> _Tasks to complete_
a – In the forum post about a horse that is heavy on the forehand, what does the writer compare the small squeezes on the reins to?
b – Reproduce the part of the forum post about a horse that is heavy on the forehand between "I'm not against" and "should complement it.", inclusive.
c – Resume the forum thread on riding a horse that is heavy on the forehand, picking up after its last line.

> _Reading passage_

[start]

Since you say your horse is heavy on the forehand, you will need to help her to learn how to start bringing her weight back onto her hindquarters by half halting, riding her nicely forward up to the bridle. You are kind of "catching" the energy and containing it and not letting it all go out the front end, if that makes any sense at all. Be most concerned with getting a forward energetic walk/trot/canter and then containing the energy by giving small squeezes on the reins as needed, like squeezing water from a sponge. You also get and contain it with your seat/core, it's kind of difficult for me to explain though! Remember leg to hand. Ride the back to the front. Ride forward into a soft light quiet hand. Don't hold the front end up, let her learn how by the correct use of the half halt. I hope that all makes some sense! Just don't expect a lot all at once, it is hard work for them learn how to shift all that weight back when they are used to going around with it all on the front end. It is a long slow process. 

I'm not against the use of side reins and such as long as the person that is using them is experienced and skilled with them and as long as they aren't being overused. It should not replace correct schooling it should complement it.

Good luck with your girl!


----------



## CurlyIsASpecialStandie (Jul 19, 2011)

[end]

> _Source data_
[start]

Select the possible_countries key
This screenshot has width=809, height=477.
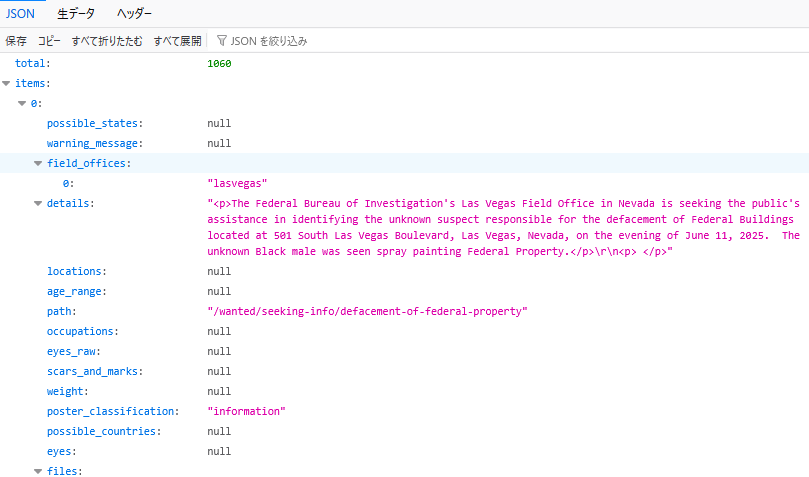tap(105, 431)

[end]

> _Per-task outputs_
a – Squeezing water from a sponge.

b –
I'm not against the use of side reins and such as long as the person that is using them is experienced and skilled with them and as long as they aren't being overused. It should not replace correct schooling it should complement it.

c –
HorsesAreMyPassion said:


> Riding your horse in a nice relaxed long and low outline while schooling or out trail riding, long and low schooling over ground poles/cavaletti and riding up hills are all excellent for building up your horses topline.
> 
> Since you say your horse is heavy on the forehand, you will need to help her to learn how to start bringing her weight back onto her hindquarters by half halting, riding her nicely forward up to the bridle. You are kind of "catching" the energy and containing it and not letting it all go out the front end, if that makes any sense at all. Be most concerned with getting a forward energetic walk/trot/canter and then containing the energy by giving small squeezes on the reins as needed, like squeezing water from a sponge. You also get and contain it with your seat/core, it's kind of difficult for me to explain though! Remember leg to hand. Ride the back to the front. Ride forward into a soft light quiet hand. Don't hold the front end up, let her learn how by the correct use of the half halt. I hope that all makes some sense! Just don't expect a lot all at once, it is hard work for them learn how to shift all that weight back when they are used to going around with it all on the front end. It is a long slow process.
> 
> ...


 
Thankyou, when you say contain her but ride with light hands how much pressure are you talking about? 
Also how would you do a half halt? 
I have heard just ask the same as a halt but before they stop/go down a gait move them on again?


----------



## HorsesAreMyPassion (Feb 16, 2012)

I am not the best at explaining things but I'll try my best.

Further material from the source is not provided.